Waikiki puts on the glitz and glitter to welcome holiday season tourists, but some Christmas lights were dimmed for a convention of 24,000 visitors that continues next weekend.

Hawai'i Convention Center management decided not to erect the usual tall Christmas tree in the lobby in deference to the beliefs of Jehovah's Witnesses who gathered for an international convention last weekend.

Two hotels, where church conventioneers filled more than half the rooms, withheld decorations from meeting rooms and suites used by the church members.

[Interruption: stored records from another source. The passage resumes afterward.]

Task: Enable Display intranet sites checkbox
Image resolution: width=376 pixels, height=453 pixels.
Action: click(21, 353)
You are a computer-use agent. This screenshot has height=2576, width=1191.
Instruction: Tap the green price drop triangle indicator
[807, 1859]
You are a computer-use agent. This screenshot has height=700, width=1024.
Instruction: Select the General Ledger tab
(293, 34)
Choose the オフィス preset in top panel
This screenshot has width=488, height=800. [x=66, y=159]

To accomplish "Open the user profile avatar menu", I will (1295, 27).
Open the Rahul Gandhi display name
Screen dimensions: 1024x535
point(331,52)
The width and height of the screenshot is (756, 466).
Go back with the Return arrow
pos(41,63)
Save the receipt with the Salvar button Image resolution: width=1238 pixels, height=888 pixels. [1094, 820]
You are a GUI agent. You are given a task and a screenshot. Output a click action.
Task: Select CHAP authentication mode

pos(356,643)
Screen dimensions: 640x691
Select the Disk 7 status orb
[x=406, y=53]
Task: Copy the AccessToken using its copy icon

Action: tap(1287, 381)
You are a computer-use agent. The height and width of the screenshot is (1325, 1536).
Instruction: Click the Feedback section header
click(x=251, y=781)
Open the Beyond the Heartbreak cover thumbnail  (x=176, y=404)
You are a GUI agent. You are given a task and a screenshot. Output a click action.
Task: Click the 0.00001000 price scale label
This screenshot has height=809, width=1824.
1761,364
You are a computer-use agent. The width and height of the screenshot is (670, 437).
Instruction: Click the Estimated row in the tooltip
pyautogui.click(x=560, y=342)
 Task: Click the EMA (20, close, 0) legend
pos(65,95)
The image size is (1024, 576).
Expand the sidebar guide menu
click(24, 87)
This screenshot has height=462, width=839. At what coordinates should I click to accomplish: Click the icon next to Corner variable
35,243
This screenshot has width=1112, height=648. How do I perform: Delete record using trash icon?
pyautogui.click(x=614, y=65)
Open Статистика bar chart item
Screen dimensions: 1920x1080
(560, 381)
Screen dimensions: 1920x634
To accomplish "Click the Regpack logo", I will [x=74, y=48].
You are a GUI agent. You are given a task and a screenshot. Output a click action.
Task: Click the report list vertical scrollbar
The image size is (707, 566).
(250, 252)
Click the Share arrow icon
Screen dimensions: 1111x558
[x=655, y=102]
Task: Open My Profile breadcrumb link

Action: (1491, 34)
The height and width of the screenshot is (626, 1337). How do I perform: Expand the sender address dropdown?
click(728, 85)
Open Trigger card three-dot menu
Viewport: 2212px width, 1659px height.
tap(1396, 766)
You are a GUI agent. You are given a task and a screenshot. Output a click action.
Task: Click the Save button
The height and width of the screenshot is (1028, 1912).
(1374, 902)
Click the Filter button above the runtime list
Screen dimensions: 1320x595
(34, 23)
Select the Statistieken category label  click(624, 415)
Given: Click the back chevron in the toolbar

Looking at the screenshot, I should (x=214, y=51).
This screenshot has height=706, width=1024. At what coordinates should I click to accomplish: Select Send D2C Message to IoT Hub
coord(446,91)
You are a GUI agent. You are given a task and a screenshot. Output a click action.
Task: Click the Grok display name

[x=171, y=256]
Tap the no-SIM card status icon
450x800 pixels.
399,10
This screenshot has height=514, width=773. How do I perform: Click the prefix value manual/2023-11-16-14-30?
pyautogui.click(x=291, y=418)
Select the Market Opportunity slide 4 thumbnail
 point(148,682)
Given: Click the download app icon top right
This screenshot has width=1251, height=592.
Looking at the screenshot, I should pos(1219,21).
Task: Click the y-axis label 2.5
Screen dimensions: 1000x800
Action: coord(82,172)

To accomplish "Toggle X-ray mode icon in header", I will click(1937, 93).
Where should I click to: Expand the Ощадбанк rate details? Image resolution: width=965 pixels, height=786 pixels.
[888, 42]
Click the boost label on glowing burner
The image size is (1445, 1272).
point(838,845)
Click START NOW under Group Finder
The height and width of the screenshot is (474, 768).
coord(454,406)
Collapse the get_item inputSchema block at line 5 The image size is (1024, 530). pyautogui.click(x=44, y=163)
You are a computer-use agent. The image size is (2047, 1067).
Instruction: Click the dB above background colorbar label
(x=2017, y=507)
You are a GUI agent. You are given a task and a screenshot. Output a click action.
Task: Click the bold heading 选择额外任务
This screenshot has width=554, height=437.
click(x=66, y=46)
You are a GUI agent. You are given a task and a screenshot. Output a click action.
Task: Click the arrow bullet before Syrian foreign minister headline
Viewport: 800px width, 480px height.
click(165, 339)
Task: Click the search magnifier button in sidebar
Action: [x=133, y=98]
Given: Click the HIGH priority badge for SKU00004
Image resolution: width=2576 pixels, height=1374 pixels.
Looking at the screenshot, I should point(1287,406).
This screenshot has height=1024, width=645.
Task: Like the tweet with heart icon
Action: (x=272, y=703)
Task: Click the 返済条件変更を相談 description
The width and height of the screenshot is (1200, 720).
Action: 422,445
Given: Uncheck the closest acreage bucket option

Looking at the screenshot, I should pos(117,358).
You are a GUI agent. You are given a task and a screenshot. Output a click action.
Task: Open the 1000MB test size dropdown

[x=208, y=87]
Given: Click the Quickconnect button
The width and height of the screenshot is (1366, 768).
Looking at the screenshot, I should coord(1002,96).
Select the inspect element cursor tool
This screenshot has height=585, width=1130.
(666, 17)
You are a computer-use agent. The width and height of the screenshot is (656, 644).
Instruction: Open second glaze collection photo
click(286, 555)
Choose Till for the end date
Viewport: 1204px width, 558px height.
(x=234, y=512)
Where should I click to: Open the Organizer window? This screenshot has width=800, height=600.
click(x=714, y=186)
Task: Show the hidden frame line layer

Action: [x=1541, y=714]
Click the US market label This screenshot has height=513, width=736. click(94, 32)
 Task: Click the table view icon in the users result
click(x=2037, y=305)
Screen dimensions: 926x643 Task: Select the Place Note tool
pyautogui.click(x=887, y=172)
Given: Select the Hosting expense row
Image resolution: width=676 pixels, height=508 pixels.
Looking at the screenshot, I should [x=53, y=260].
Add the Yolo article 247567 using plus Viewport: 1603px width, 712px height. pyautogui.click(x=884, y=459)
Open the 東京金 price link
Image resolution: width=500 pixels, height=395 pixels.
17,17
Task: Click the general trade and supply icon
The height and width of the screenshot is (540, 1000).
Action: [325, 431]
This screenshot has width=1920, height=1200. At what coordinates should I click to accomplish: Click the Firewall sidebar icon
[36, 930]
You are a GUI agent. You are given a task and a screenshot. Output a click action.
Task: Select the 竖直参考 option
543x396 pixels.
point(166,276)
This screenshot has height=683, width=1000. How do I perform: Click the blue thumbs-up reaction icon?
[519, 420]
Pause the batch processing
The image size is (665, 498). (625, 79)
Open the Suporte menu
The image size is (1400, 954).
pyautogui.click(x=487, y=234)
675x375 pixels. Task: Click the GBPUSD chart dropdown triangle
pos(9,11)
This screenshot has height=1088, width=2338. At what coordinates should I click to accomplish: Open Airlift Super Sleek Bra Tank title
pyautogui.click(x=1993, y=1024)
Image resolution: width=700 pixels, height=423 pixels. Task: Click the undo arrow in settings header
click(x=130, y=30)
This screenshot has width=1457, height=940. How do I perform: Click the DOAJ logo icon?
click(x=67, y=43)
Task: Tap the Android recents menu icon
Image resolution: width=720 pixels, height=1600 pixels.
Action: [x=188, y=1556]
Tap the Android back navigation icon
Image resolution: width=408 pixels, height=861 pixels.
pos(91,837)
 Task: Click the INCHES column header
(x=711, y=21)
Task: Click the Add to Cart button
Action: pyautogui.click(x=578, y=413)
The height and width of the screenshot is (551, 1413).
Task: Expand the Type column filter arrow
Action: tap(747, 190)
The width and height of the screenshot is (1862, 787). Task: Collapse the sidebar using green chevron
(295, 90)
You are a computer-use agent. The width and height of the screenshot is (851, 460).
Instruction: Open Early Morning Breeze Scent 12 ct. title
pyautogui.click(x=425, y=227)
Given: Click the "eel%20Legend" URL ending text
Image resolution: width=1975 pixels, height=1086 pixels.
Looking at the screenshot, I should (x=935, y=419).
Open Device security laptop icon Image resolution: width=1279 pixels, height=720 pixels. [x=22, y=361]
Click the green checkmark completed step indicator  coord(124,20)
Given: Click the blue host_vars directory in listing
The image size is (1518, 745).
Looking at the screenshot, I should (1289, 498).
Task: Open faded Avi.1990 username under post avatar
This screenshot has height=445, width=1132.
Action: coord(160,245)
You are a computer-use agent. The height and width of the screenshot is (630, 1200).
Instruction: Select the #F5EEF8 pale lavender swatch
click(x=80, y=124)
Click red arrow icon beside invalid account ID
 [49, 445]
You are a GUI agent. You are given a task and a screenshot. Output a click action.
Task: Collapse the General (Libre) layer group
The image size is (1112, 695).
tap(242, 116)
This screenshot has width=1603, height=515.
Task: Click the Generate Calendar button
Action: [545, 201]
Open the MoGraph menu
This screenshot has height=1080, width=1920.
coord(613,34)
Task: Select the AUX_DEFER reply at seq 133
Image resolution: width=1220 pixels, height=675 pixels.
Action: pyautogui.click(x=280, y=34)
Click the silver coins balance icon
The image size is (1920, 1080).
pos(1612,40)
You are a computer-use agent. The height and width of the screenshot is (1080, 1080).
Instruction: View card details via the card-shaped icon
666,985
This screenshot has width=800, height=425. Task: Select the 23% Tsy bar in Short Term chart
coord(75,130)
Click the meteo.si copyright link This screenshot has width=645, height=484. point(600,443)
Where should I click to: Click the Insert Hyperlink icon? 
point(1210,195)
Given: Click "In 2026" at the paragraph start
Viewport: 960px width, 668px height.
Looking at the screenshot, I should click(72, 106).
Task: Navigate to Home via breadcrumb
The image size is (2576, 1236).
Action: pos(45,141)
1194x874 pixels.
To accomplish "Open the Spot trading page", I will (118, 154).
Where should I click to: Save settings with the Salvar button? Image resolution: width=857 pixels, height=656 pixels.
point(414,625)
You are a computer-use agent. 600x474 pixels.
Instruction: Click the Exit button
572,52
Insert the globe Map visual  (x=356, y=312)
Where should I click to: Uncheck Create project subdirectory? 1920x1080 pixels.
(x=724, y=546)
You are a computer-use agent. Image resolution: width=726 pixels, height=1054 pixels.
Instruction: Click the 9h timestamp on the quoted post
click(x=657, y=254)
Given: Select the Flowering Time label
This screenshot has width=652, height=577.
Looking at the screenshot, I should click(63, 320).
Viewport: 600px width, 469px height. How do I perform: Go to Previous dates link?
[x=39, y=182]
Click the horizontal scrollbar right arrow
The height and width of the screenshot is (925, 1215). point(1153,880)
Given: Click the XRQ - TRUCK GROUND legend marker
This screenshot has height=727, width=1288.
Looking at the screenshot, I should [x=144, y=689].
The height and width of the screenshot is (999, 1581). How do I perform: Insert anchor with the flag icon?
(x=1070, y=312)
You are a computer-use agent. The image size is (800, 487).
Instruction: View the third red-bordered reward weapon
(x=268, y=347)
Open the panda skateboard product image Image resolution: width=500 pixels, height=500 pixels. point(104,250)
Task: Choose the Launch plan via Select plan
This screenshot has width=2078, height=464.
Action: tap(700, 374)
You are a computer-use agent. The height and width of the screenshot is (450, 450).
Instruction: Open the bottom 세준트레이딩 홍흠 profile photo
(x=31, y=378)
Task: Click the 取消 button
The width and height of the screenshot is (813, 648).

Jehovah's Witnesses do not celebrate Christmas, said local spokesman Eric Anderson, but church members did not request that decorations be removed for the convention, which will continue Thursday at Blaisdell Center.

"We wouldn't have a tree, but we have neighbors and work in offices where there is Christmas hoopla," Anderson said. "We operate in the spirit of mutual respect, and we appreciate that people respect our beliefs."

He said they believe the Christmas holiday is not scripturally based and that the December timing reflects the pagan Saturnalia festival.

"We have a customer-driven philosophy," said convention center general manager Joe Davis. "They had leased the whole building; on Sunday we had 13,000 people here, which was certainly good for the center."

It was the largest group booked at the center this month, he said.

Across the street at the Ala Moana Hotel, conventioneers occupy 60 percent of the rooms.

"We have decorations in all the public areas," said spokesman Nathan Kam. "Where they reserved meeting rooms or suites, they have requested we take decorations from those areas, and we have no problem accommodating them."

A spokeswoman for the Renaissance Ilikai Waikiki, where the church conventioneers are 51 percent of the guests, said meeting rooms used by Jehovah's Witnesses were devoid of decorations "out of respect for them," but a Christmas tree and other decorations can be seen in public areas.

Other than the large "season's greetings" sign spotlighted outside Blaisdell Concert Hall, there are no decorations in public areas of Blaisdell Center, where a second increment of 11,000 Jehovah's Witnesses will meet Thursday through Sunday.

"It's not an issue with us," said Barry Fukunaga, Blaisdell's Enterprise Services Department director.